- **PETUNJUK PENGERJAAN**
1. Menurut artikel tentang Curug Bajing, di desa, kecamatan, dan kabupaten mana air terjun itu terletak?
2. Tuliskan ulang kata demi kata bagian artikel tentang Curug Bajing, dimulai dari "Menyebut air terjun" dan berlanjut sampai "Petungkriyono, Kabupaten Pekalongan.".
3. Ubah paragraf artikel tentang Curug Bajing yang diawali "Panorama air terjun yang dihiasi" menjadi daftar poin singkat dengan tetap memuat fakta utamanya.

**** KUTIPAN YANG DISEDIAKAN

Indahnya Curug Bajing, Air Terjun di Pekalongan

Minggu, 14 Desember 2014 – 06:02 WIB
BERDAYA GUNA: Sebagian pengunjung merasakan embusan air dingin yang dihasilkan derasnya air terjun itu untuk relaksasi. Muhammad Hadiyan/Radar Pekalongan/JPNN.com

jpnn.com - Curug Bajing baru dikenal masyarakat luas. Namun, kecantikannya sudah banyak memikat para pengunjung di Eko Wisata Petungkriyono.

Menyebut air terjun di Jawa Tengah, orang akan mengingat Grojogan Sewu di Kabupaten Karanganyar. Namun, sebenarnya ada air terjun yang tidak kalah indah. Ya, namanya Curug Bajing. Air terjun itu terletak di Desa Tlogopakis, Kecamatan Petungkriyono, Kabupaten Pekalongan.

BACA JUGA: Christina Avanti, Peneliti Hormon Cinta yang Mendunia

Panorama air terjun yang dihiasi aliran air bertingkat dengan batu besar membentuk perosotan air tersebut semakin memanjakan mata para pengunjung. Dari kantor Kecamatan Petungkriyono, pengunjung hanya membutuhkan waktu 10 menit untuk menuju ke objek wisata tersebut. Setelah sampai di sana, ada beberapa warga yang siap menyediakan jasa parkir kendaraan.

Setelah dari parkiran, giliran kaki yang bertugas menyusuri jalan setapak dengan jarak sekitar 300 meter menuju Curug Bajing. Medan yang ditempuh menuju ke air terjun tergolong mudah.

BACA JUGA: Libatkan Seluruh Pegawai Pemkab Jadi Tenaga Marketing

Beberapa rombongan pengunjung tampak terlihat di tepian air terjun. Sebagian di antara mereka menyatakan, embusan air dingin yang dihasilkan derasnya air terjun itu sangat pas untuk relaksasi. Anak-anak sekitar pun menggunakan hari libur sekolah mereka dengan bermain luncuran air di lokasi tersebut.

Meski dingin, orang-orang tetap datang untuk menikmati air di curug itu. Namun, hanya sedikit yang berani lantaran kedalaman air di bawah curug mencapai 7 meter. Selain itu, debit airnya cukup besar.

********
**** INFORMASI YANG DITAMPILKAN

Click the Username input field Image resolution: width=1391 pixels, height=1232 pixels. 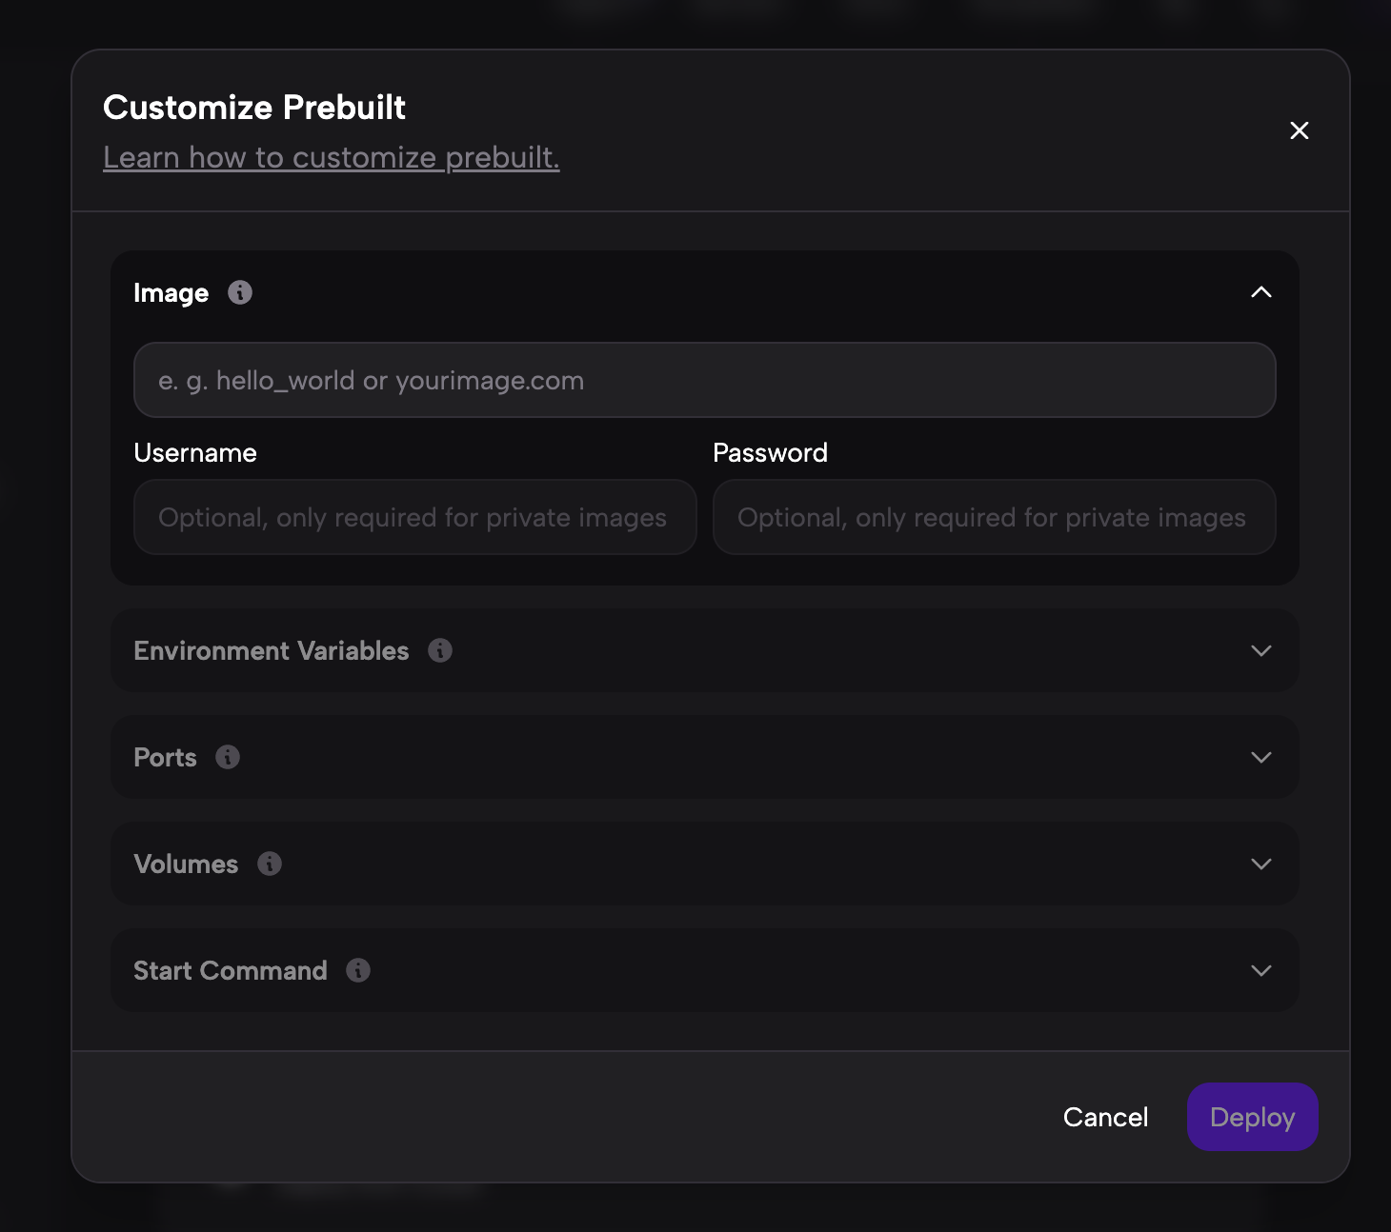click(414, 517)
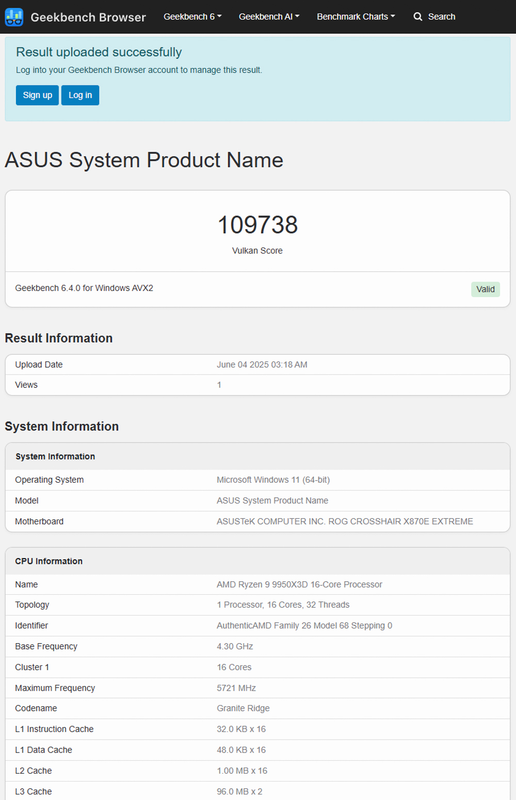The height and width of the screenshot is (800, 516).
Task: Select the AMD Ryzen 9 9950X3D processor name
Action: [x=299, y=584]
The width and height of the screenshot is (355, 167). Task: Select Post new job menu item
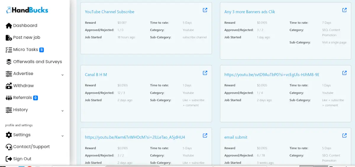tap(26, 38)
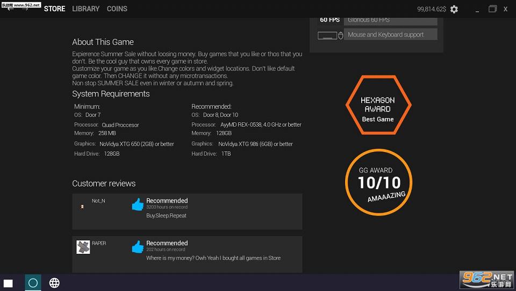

********
**** INFORMASI YANG DITAMPILKAN

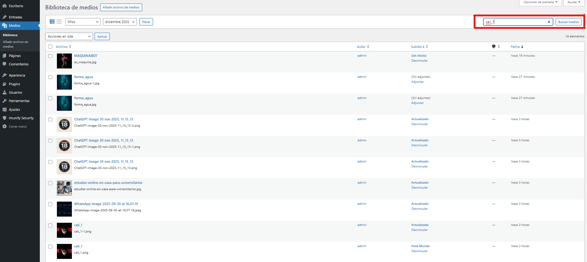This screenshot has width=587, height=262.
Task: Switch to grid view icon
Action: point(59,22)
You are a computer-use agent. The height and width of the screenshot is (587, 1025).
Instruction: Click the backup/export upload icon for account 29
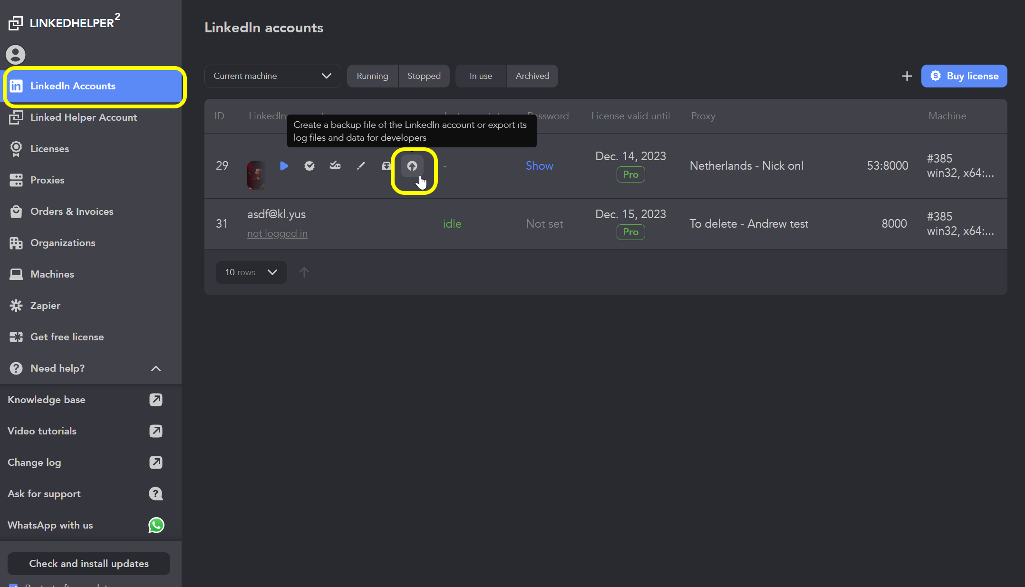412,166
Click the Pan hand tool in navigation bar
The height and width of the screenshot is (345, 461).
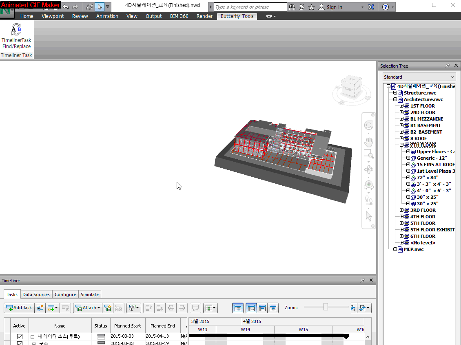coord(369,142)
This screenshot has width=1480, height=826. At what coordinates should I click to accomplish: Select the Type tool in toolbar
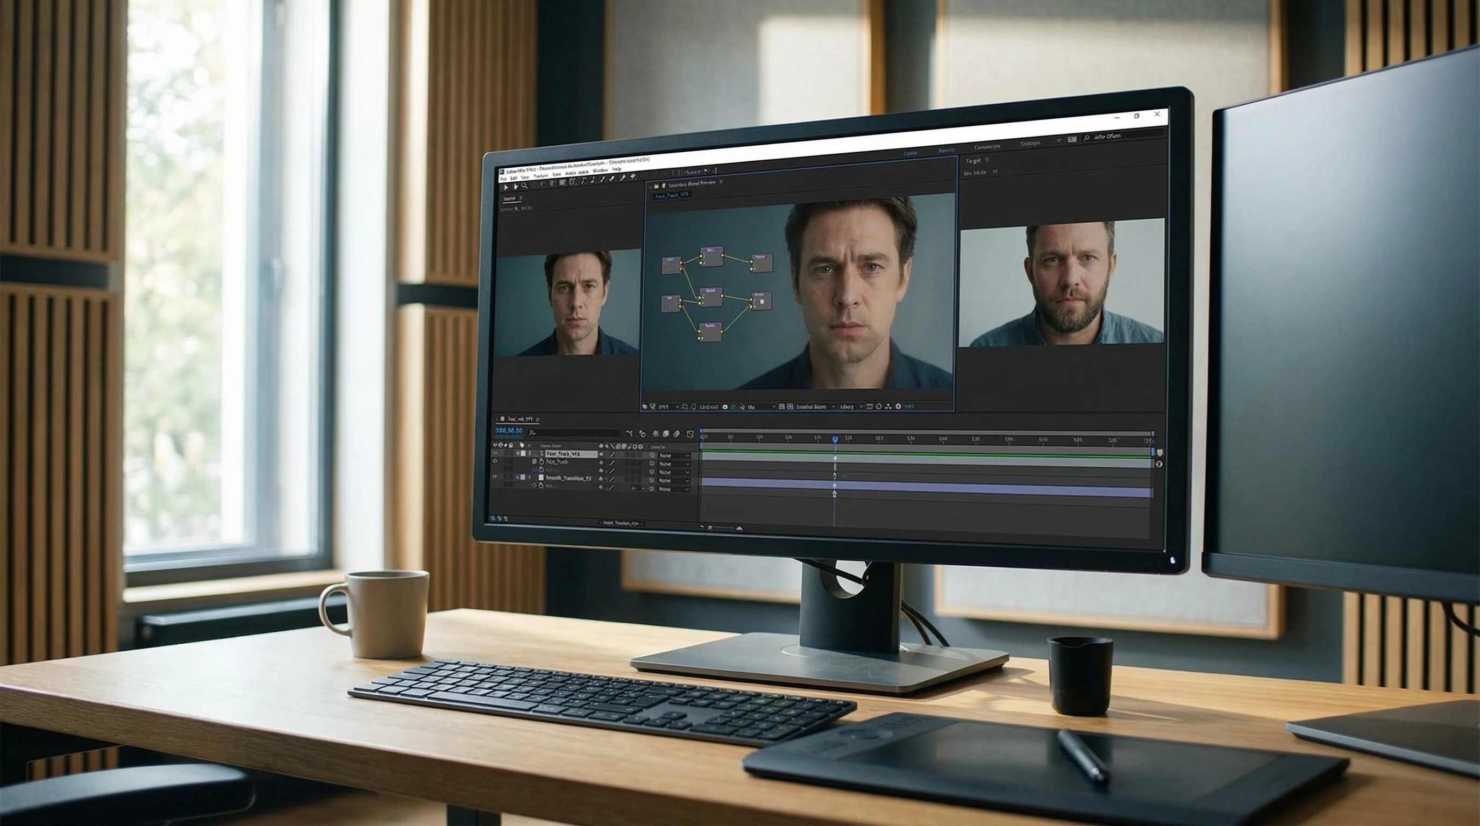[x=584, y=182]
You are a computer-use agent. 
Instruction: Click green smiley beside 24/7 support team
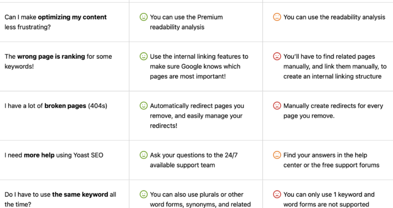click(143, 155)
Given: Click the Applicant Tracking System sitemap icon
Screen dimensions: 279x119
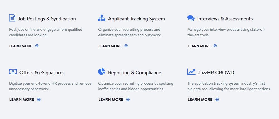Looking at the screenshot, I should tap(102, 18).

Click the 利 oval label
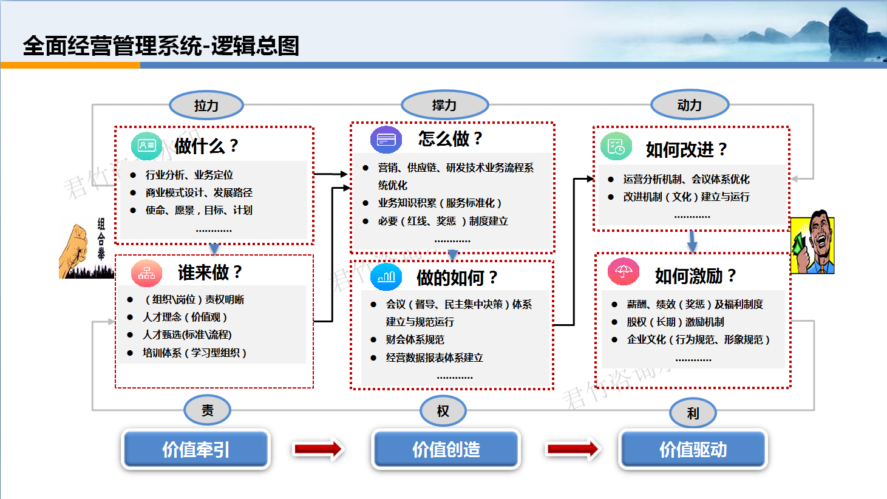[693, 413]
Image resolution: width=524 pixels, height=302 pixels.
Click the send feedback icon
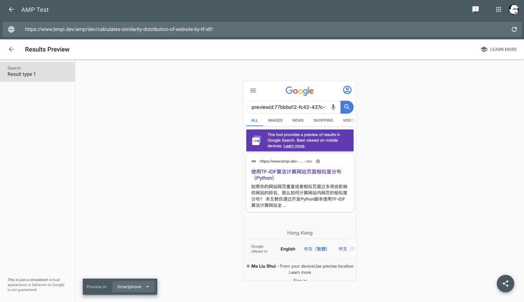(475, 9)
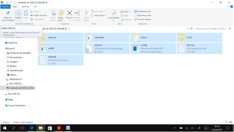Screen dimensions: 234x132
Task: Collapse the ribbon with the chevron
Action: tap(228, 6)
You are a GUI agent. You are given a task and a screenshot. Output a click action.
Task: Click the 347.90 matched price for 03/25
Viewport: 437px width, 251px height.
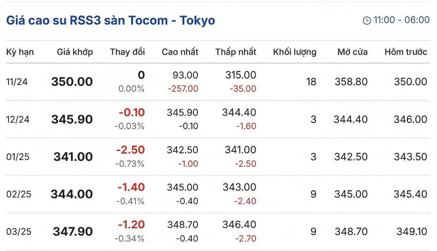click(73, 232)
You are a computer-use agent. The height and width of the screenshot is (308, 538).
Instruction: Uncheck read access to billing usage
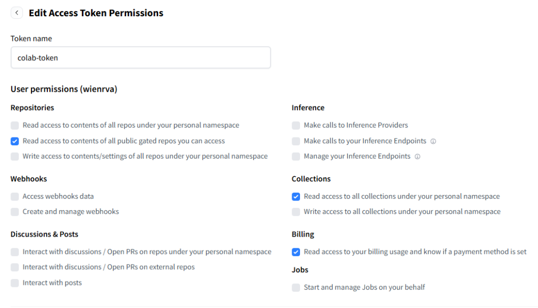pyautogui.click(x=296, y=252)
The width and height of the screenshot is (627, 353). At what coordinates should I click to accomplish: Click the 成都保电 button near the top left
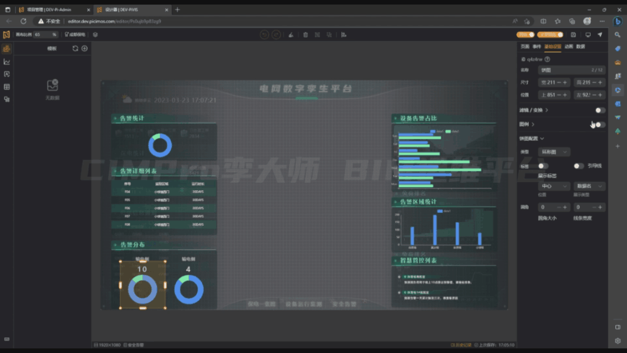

********

- **DAFTAR JAWABAN**
1. Desa Tlogopakis, Kecamatan Petungkriyono, Kabupaten Pekalongan.

2.
Menyebut air terjun di Jawa Tengah, orang akan mengingat Grojogan Sewu di Kabupaten Karanganyar. Namun, sebenarnya ada air terjun yang tidak kalah indah. Ya, namanya Curug Bajing. Air terjun itu terletak di Desa Tlogopakis, Kecamatan Petungkriyono, Kabupaten Pekalongan.

3.
- Air terjun memiliki aliran air bertingkat dengan batu besar yang membentuk perosotan air.
- Dari kantor Kecamatan Petungkriyono, perjalanan ke lokasi hanya memakan waktu 10 menit.
- Di lokasi, beberapa warga menyediakan jasa parkir kendaraan.